* Data excerpts *

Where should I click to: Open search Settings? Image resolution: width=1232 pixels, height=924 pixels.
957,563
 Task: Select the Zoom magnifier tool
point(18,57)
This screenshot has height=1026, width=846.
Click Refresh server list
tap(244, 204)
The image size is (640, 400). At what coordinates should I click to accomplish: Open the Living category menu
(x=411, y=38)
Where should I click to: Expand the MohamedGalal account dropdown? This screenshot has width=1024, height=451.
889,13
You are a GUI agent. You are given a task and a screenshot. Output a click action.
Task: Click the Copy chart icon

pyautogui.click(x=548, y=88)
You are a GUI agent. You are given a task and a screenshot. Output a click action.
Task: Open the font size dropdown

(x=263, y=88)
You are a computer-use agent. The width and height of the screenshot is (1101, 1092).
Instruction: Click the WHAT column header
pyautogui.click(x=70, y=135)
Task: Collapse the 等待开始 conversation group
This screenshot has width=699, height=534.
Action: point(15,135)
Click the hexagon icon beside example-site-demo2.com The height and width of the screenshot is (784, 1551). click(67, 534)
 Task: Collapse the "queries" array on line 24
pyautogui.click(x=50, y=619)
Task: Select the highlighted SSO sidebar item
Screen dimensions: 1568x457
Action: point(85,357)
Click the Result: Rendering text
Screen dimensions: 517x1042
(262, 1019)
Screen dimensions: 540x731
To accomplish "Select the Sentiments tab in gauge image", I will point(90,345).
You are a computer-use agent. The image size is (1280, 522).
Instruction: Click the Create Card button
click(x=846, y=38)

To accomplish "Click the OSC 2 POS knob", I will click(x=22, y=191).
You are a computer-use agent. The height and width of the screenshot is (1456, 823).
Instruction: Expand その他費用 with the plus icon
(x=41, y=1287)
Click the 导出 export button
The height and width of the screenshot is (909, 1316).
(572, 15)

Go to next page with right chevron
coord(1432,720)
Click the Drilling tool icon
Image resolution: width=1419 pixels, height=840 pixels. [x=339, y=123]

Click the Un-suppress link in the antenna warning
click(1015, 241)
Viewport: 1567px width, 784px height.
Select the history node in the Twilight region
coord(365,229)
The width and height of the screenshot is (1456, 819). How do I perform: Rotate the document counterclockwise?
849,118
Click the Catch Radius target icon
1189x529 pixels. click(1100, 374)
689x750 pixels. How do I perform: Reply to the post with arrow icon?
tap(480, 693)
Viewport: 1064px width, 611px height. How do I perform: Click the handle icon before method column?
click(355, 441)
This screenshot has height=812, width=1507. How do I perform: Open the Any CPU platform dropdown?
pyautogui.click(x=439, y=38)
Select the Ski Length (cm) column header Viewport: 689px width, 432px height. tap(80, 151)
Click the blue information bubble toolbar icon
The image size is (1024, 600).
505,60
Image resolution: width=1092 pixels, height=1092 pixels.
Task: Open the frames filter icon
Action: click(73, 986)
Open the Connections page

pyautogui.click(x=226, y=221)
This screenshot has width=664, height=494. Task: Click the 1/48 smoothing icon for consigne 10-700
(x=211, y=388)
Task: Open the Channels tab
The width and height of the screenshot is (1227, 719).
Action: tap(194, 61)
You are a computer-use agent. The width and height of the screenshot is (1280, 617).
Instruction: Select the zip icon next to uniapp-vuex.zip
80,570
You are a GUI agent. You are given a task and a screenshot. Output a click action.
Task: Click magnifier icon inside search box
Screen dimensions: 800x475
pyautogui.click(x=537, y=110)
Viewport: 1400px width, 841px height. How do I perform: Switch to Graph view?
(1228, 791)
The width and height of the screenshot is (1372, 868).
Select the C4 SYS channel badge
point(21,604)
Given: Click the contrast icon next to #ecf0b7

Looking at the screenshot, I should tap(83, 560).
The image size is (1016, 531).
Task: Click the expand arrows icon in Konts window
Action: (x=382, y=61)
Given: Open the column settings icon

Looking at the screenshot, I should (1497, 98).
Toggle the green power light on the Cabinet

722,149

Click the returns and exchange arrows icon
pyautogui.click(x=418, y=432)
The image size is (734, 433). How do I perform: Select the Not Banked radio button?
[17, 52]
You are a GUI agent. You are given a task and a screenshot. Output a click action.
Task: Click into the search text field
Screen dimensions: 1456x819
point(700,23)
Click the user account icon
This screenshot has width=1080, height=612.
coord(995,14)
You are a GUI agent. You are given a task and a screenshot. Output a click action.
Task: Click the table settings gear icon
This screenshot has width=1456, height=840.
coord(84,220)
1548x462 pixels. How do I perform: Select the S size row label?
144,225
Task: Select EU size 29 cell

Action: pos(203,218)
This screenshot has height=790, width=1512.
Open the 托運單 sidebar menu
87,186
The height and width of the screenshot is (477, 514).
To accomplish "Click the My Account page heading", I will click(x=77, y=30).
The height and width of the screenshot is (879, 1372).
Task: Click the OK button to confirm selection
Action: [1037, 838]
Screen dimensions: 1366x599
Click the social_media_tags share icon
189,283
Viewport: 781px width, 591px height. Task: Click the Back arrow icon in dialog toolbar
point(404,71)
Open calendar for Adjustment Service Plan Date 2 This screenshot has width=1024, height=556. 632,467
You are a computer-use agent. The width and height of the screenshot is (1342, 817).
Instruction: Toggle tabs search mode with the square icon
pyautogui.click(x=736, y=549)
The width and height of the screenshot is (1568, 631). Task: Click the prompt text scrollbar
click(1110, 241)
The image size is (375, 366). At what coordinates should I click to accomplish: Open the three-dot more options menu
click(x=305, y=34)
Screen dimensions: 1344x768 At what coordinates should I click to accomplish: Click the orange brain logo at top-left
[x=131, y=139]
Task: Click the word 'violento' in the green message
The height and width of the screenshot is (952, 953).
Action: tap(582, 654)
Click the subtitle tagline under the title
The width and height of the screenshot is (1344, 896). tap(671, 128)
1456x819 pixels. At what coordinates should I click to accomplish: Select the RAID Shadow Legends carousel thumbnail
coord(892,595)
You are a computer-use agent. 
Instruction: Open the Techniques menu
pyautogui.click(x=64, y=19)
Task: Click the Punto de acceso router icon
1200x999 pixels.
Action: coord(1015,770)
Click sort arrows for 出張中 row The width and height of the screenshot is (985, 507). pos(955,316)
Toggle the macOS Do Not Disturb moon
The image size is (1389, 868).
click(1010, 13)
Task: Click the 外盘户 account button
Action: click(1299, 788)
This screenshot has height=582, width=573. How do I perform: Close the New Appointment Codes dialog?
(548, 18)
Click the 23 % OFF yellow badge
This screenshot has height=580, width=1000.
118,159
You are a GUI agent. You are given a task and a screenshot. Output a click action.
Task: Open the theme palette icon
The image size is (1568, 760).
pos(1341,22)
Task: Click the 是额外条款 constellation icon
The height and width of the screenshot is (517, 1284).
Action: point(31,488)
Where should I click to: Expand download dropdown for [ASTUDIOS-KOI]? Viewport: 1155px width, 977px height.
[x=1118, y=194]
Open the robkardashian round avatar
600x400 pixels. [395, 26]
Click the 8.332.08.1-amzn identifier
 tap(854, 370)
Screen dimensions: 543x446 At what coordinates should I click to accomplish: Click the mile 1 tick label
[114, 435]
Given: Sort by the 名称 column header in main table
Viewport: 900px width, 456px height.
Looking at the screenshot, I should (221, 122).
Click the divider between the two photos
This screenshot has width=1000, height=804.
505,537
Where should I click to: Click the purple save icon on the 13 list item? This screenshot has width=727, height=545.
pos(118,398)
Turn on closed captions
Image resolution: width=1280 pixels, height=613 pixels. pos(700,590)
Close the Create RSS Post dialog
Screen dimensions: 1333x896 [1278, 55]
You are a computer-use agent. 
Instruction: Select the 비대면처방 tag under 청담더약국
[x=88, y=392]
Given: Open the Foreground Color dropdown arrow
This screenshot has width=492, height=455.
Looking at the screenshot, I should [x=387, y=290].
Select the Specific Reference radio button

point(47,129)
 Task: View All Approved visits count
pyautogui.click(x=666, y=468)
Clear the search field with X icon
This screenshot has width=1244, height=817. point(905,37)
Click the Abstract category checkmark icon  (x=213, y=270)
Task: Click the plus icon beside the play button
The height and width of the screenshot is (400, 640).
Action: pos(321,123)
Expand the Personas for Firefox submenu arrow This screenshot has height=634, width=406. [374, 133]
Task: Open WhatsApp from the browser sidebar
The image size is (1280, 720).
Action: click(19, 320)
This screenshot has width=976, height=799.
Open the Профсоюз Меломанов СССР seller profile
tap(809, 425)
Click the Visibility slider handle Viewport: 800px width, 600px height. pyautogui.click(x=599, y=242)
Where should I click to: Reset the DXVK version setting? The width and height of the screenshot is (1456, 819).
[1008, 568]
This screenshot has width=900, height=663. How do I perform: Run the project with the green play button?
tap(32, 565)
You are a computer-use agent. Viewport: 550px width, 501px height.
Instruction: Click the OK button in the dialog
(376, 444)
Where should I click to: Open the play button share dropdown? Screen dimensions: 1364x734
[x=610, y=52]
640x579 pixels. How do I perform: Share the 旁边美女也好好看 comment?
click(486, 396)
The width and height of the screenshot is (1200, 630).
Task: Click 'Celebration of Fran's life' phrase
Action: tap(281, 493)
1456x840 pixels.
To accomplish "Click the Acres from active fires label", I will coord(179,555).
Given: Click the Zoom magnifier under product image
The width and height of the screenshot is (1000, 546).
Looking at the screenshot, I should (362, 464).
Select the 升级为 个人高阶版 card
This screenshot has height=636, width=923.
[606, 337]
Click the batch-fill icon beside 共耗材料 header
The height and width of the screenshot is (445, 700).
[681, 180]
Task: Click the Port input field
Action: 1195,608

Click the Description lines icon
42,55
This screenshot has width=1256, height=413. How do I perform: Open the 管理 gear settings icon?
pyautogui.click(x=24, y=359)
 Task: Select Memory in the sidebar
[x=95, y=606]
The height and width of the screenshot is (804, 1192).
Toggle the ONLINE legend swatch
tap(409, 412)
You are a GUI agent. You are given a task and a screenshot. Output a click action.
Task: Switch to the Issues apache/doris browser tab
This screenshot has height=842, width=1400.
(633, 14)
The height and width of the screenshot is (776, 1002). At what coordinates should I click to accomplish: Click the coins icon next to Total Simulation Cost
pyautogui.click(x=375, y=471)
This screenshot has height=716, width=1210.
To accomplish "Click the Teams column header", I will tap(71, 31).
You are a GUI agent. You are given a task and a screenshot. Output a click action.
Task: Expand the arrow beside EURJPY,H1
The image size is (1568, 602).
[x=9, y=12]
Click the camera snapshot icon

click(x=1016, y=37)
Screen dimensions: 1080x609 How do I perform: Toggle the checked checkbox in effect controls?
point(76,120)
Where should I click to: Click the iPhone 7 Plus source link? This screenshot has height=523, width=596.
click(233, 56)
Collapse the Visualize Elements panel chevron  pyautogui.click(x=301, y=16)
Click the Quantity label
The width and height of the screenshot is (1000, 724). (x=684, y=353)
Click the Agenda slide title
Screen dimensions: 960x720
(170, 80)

* Instructions for the task *
How many lines in the material above contain the word "green"? Reply with the number alone.

* Exercise output *
3